Missions sur le terrain et en escadron
Sur les terrains de l’Armée de l’Air, le Mystère II mène en Algérie une double vie : il assure des missions de chasse et d’appui au sol. Les pilotes utilisent ses canons supersoniques pour la défense aérienne et ses points d’emport sont équipés de bombes ou de roquettes lorsque la cible se cache à terre. On le voit aussi dans les écoles de pilotage, où il initie les jeunes à la puissance du réacteur et au « bang » mythique qui change leur regard sur le métier. Rapidement, les faiblesses structurelles du Mystère II l’écartent des opérations majeures, et son exportation ne dépasse jamais la sphère française.
Le Mystère II est équipé principalement de deux canons DEFA 541 de 30 mm, montés dans le nez. Cette artillerie lourde lui permet d’engager tant des chasseurs ennemis que des cibles au sol, renforçant son rôle de chasseur-bombardier et d’appui rapproché. Sa capacité d’emport atteint 550 kg de bombes ou de roquettes sous les ailes. Les séries et variantes testent aussi l’ajout de canons Hispano de 20 mm selon les besoins.
Pour les pilotes, manier ce type d’armement à très haute vitesse marque un tournant : le supersonique impose une nouvelle maîtrise technique et des automatismes adaptés au combat moderne.

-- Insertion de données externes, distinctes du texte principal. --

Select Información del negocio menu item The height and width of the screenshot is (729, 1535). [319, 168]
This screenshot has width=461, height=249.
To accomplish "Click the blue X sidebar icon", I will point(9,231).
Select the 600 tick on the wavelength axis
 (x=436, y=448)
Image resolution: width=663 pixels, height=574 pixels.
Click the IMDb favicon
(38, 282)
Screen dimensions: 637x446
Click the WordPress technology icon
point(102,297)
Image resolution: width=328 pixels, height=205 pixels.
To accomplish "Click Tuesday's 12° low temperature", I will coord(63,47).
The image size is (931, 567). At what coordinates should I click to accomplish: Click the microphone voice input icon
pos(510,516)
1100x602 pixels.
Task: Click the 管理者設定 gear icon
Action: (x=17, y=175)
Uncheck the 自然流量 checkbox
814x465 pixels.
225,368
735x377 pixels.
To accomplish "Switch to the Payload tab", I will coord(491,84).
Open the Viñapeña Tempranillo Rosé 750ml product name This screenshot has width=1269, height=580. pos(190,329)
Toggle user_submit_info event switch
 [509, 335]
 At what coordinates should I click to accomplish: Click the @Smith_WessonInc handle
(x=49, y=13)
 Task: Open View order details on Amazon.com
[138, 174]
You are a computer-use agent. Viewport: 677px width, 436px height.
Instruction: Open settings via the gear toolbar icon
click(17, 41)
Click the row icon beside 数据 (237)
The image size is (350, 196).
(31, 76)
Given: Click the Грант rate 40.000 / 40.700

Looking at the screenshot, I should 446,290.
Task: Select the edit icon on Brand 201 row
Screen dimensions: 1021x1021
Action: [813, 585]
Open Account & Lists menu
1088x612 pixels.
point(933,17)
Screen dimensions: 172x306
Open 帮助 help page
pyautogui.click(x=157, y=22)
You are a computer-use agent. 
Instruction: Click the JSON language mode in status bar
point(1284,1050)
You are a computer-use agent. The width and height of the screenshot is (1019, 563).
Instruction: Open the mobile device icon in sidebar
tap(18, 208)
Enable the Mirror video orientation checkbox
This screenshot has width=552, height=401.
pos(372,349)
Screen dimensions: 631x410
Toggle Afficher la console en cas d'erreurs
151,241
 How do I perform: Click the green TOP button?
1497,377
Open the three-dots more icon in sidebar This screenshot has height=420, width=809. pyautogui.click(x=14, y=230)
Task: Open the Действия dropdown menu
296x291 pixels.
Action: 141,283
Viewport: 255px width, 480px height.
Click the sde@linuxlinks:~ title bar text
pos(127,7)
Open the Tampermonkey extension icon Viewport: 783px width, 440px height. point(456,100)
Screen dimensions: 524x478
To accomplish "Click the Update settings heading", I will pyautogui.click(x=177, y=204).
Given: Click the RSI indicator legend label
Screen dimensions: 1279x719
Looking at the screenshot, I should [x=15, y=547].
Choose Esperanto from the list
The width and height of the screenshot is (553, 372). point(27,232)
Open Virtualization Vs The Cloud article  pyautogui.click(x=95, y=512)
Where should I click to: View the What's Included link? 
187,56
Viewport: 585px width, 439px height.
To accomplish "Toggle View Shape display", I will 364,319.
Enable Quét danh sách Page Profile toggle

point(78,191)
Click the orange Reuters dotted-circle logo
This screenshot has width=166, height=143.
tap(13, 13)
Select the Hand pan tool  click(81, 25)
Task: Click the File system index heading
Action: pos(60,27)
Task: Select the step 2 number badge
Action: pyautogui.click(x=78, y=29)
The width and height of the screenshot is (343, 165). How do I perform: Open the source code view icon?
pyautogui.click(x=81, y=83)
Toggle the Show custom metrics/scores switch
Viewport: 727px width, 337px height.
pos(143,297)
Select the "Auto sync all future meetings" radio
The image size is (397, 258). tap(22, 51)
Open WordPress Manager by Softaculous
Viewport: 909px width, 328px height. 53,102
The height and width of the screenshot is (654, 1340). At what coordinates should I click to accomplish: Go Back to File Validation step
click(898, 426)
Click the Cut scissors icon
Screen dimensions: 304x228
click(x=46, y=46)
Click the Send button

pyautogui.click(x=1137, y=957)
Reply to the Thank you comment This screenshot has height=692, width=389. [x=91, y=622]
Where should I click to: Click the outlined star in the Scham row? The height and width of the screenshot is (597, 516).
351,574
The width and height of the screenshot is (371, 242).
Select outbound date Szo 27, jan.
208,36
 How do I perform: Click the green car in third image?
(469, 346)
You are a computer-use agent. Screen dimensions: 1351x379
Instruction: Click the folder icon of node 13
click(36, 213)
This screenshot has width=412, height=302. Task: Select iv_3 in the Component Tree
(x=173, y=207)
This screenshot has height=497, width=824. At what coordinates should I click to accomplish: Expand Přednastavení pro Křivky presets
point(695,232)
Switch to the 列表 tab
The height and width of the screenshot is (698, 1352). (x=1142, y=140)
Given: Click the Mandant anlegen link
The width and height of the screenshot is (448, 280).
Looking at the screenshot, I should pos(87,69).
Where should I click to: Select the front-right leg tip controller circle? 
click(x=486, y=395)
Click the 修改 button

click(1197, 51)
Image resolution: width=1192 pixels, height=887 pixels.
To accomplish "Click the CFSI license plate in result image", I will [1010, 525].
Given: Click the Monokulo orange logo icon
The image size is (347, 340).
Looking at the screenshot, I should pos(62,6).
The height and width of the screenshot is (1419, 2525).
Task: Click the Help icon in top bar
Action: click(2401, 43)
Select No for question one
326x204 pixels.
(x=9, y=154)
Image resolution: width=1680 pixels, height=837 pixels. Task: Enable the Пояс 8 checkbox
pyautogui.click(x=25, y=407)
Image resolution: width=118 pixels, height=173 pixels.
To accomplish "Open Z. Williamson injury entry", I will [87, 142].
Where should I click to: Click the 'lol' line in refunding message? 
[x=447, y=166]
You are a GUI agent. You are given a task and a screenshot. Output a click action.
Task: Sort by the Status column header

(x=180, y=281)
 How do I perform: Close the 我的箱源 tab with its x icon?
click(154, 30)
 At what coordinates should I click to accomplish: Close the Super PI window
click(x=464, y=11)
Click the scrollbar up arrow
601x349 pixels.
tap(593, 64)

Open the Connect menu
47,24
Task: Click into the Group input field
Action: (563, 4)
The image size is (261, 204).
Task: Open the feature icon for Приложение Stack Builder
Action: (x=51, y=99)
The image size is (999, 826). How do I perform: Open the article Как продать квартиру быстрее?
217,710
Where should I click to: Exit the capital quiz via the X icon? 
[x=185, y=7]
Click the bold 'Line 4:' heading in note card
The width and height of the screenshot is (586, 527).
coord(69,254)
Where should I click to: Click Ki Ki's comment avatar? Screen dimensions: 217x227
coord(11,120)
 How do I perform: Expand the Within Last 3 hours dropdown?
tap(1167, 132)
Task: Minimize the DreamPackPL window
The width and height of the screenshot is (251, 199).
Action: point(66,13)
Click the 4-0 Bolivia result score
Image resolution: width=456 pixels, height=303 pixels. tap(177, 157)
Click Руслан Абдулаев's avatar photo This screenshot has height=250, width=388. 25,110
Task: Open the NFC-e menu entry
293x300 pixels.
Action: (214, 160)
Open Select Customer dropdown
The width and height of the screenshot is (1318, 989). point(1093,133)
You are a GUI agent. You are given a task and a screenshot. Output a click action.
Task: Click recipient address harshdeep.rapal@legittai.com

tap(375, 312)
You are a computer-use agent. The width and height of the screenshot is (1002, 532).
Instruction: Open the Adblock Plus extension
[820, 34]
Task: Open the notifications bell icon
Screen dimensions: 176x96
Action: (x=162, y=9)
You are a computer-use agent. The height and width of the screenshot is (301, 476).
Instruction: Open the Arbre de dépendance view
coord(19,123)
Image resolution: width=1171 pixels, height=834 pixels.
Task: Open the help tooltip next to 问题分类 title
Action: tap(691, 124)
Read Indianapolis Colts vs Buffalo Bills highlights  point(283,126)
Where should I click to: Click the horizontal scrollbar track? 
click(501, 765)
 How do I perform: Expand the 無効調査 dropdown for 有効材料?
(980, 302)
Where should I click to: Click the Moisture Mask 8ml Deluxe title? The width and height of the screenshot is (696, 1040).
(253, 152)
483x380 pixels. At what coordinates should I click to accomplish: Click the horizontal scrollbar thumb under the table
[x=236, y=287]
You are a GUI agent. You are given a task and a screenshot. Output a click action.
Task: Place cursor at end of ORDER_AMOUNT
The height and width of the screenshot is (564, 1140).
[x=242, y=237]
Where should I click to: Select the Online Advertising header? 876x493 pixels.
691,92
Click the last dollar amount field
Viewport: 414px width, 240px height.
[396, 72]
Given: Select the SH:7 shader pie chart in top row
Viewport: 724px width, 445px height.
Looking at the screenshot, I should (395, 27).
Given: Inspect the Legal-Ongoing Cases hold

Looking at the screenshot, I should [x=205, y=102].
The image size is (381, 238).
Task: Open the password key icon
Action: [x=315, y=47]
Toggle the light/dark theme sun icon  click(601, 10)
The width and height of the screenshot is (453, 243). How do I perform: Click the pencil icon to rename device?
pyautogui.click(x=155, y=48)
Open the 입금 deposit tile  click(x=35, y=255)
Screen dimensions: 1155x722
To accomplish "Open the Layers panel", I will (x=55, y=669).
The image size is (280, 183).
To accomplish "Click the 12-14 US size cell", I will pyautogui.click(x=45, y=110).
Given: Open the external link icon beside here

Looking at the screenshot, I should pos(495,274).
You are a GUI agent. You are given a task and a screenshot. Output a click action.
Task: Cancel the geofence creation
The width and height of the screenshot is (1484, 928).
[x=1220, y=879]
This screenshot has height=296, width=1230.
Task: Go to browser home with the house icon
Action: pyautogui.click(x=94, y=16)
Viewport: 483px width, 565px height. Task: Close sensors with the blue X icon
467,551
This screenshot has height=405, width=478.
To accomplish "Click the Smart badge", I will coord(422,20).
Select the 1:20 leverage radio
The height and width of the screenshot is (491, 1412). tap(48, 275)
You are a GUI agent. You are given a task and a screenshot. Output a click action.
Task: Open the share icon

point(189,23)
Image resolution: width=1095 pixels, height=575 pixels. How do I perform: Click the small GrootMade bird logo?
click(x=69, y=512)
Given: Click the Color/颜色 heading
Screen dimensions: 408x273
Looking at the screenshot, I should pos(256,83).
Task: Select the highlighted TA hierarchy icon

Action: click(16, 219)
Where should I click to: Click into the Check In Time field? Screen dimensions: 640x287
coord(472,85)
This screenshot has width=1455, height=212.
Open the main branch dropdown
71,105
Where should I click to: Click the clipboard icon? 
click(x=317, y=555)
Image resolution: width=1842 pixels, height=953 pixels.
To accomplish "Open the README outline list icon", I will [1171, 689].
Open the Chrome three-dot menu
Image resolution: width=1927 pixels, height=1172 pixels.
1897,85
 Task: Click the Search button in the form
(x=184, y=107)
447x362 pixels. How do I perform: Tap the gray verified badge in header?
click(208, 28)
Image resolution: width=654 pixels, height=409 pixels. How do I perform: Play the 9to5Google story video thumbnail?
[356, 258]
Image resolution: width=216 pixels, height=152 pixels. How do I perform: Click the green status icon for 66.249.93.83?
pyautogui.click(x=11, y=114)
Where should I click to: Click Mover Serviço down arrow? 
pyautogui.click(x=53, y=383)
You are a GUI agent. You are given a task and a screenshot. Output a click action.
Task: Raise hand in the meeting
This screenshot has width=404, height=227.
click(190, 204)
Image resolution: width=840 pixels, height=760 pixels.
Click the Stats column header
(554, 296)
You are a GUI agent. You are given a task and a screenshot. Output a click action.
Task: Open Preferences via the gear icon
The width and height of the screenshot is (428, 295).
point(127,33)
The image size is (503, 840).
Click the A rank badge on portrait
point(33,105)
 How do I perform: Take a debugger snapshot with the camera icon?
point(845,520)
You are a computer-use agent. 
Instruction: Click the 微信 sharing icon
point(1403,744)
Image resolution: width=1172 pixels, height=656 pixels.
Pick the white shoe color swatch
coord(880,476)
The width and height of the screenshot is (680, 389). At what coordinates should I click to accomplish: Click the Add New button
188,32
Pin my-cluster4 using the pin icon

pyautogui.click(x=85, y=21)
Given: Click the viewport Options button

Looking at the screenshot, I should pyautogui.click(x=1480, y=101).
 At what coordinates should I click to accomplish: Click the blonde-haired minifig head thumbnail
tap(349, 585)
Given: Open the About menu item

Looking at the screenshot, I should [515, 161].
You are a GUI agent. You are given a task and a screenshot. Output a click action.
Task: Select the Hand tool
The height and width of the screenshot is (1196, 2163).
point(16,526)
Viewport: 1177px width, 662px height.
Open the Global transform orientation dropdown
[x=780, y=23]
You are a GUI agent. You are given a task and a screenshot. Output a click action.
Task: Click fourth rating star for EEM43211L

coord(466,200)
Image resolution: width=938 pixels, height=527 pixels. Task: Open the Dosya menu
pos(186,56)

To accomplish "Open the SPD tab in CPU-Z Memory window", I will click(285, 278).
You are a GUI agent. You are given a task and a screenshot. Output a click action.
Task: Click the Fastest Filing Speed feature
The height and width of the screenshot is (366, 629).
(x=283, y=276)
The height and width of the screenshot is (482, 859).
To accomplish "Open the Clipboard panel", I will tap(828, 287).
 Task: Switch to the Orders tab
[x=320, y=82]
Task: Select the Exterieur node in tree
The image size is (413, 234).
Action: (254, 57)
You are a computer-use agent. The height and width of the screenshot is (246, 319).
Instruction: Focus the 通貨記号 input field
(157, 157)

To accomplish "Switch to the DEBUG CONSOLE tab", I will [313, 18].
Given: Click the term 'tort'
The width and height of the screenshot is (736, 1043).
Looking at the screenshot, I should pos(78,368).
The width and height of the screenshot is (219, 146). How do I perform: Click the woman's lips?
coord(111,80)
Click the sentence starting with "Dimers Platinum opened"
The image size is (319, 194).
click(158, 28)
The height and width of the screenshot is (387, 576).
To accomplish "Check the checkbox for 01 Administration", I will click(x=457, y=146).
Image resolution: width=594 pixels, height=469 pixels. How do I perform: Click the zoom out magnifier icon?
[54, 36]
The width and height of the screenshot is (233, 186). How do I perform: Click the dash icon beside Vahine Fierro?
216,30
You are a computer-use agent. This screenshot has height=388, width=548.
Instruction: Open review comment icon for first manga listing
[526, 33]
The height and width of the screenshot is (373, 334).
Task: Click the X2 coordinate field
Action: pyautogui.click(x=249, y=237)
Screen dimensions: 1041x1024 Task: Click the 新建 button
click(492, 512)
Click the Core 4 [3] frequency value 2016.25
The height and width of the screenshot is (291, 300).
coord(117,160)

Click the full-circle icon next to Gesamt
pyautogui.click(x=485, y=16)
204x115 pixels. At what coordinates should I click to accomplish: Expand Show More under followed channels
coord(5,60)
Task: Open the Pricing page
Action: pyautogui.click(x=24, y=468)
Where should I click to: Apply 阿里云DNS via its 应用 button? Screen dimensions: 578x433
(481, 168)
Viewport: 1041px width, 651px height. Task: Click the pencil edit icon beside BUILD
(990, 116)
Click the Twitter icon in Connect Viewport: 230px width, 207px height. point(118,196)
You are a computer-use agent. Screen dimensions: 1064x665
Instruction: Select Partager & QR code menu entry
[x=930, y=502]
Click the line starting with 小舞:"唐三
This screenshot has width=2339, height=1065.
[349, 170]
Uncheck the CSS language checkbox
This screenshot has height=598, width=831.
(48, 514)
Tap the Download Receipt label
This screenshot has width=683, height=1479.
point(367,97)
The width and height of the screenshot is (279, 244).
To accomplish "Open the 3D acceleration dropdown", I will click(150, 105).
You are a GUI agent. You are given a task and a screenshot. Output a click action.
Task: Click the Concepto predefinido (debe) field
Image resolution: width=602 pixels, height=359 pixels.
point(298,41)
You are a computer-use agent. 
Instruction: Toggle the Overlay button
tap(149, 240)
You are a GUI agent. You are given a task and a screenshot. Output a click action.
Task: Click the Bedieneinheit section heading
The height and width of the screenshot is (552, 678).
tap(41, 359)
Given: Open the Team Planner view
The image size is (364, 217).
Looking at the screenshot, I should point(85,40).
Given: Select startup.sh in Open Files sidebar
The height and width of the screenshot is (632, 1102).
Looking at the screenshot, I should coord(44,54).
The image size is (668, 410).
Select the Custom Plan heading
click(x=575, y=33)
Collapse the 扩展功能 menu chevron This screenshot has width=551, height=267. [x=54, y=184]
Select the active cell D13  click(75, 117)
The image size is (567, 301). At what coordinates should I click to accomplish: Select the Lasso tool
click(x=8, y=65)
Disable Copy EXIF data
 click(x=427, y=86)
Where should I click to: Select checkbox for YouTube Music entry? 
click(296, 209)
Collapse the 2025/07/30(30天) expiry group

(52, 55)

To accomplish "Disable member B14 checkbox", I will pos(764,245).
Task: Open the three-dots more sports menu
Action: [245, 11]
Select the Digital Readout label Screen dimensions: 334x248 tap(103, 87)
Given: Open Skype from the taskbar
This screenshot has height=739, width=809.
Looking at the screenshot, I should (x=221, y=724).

À l’étranger, l’avion est testé par Israël et approché par l’Inde, sans convaincre : les retours sont mitigés, et les commandes attendues sont converties vers son successeur, le Mystère IV.

Le secret du bang supersonique
Dès que le Mystère II atteint et dépasse la vitesse du son, il crée un phénomène singulier en compressant brutalement les molécules d’air sur sa trajectoire. Les ondes sonores émises par l’appareil, qui se dispersaient sans heurt à basse vitesse, se compressent et fusionnent lorsqu’il approche de Mach 1. À ce point critique, aucune onde ne peut précéder l’avion : elles se regroupent alors en une onde de choc, formant un cône (le cône de Mach) qui suit le trajet du chasseur.
Chaque personne située dans la zone traversée par le bord de ce cône entend le fameux « bang » supersonique, résultat d’une soudaine élévation de pression. L’onde de choc est aussi synonyme de contraintes mécaniques pour l’appareil, demandant une structure pensée pour supporter le brutal changement des conditions aérodynamiques. Les ingénieurs doivent donc adapter les formes et matériaux pour que le Mystère II franchisse le mur du son sans dommage, prouvant la capacité de la France à maîtriser ces technologies.
Le savais-tu ?
Le claquement d’un fouet long et souple résulte du passage de son extrémité en supersonique.
Arrivée rapide du Mystère IV
Le Mystère II, conçu dans la précipitation de la compétition technologique, apporte autant d’innovations que de soucis pour les mécaniciens. Sa fiabilité reste moyenne : pannes moteur, trains d’atterrissage « délicats », cellules fragiles… L’appareil ne supporte pas longtemps un rythme opérationnel intensif. Les techniciens de l’Armée de l’Air multiplient les interventions pour limiter l’usure et la casse sur les unités, ce qui réduit sa disponibilité.
Ce manque de robustesse précipite l’arrivée rapide du Mystère IV, mieux conçu et plus fiable, qui le relègue vite au rôle d’appareil expérimental ou de formation. Pourtant, les souvenirs du Mystère II restent ceux de l’audace et de la prise de risque.
Pour l’histoire, le Mystère II cède la place à des modèles plus robustes et performants, mais marque à jamais l’entrée de l’Hexagone dans la modernité aérienne. Il inspire la lignée des Mirage, rois des cieux à Mach 2 et plus, symboles ultimes de l’audace et de l’excellence tricolore.